• _DATASET EXCERPTS_
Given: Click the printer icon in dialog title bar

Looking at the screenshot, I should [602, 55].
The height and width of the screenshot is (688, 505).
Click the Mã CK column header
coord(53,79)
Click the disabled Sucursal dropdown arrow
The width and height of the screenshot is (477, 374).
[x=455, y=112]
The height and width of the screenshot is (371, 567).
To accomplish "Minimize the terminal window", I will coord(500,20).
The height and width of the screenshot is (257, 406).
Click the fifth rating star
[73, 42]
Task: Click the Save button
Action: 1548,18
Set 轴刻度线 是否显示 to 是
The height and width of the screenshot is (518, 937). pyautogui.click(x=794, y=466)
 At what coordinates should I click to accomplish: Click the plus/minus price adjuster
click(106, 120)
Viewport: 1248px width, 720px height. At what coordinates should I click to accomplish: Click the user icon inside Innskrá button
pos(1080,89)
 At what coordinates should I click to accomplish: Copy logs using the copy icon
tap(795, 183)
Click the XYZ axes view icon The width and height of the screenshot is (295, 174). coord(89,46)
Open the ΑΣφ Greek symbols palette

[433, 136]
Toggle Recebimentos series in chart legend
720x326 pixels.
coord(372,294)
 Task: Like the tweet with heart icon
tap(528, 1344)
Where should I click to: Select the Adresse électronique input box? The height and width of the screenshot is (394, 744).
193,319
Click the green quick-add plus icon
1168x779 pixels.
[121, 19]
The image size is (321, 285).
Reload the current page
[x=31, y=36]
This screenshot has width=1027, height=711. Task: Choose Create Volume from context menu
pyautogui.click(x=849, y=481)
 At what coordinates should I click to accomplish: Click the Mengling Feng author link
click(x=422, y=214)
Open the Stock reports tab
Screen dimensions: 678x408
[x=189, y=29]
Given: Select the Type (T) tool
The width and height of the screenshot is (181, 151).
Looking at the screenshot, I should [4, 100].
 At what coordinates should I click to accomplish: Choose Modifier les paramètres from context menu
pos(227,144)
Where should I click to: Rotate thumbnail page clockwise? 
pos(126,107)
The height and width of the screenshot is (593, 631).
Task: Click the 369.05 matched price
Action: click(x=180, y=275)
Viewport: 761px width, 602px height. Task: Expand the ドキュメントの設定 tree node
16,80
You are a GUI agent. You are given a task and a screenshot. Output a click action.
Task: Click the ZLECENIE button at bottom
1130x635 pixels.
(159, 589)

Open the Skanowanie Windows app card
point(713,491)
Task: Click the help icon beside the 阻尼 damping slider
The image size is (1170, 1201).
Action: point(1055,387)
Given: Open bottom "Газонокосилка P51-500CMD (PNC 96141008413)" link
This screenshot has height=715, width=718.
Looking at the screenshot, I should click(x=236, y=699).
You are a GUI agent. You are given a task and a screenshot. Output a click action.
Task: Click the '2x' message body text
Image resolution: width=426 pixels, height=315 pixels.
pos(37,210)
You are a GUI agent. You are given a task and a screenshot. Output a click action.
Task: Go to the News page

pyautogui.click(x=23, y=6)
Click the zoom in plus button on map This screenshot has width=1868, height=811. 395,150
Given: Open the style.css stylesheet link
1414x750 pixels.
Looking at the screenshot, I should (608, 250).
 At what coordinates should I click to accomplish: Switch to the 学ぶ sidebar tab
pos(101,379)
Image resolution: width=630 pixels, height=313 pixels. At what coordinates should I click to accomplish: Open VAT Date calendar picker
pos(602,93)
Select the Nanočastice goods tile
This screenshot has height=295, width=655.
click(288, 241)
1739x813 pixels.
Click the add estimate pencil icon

• _DIRECTIONS_
Copy out the rows above, from the first one through the line containing "Click the XYZ", with both ends included and every character kept unchanged.

• _WORKED SOLUTION_
Given: Click the printer icon in dialog title bar

Looking at the screenshot, I should [602, 55].
The height and width of the screenshot is (688, 505).
Click the Mã CK column header
coord(53,79)
Click the disabled Sucursal dropdown arrow
The width and height of the screenshot is (477, 374).
[x=455, y=112]
The height and width of the screenshot is (371, 567).
To accomplish "Minimize the terminal window", I will coord(500,20).
The height and width of the screenshot is (257, 406).
Click the fifth rating star
[73, 42]
Task: Click the Save button
Action: 1548,18
Set 轴刻度线 是否显示 to 是
The height and width of the screenshot is (518, 937). pyautogui.click(x=794, y=466)
 At what coordinates should I click to accomplish: Click the plus/minus price adjuster
click(106, 120)
Viewport: 1248px width, 720px height. At what coordinates should I click to accomplish: Click the user icon inside Innskrá button
pos(1080,89)
 At what coordinates should I click to accomplish: Copy logs using the copy icon
tap(795, 183)
Click the XYZ axes view icon The width and height of the screenshot is (295, 174). coord(89,46)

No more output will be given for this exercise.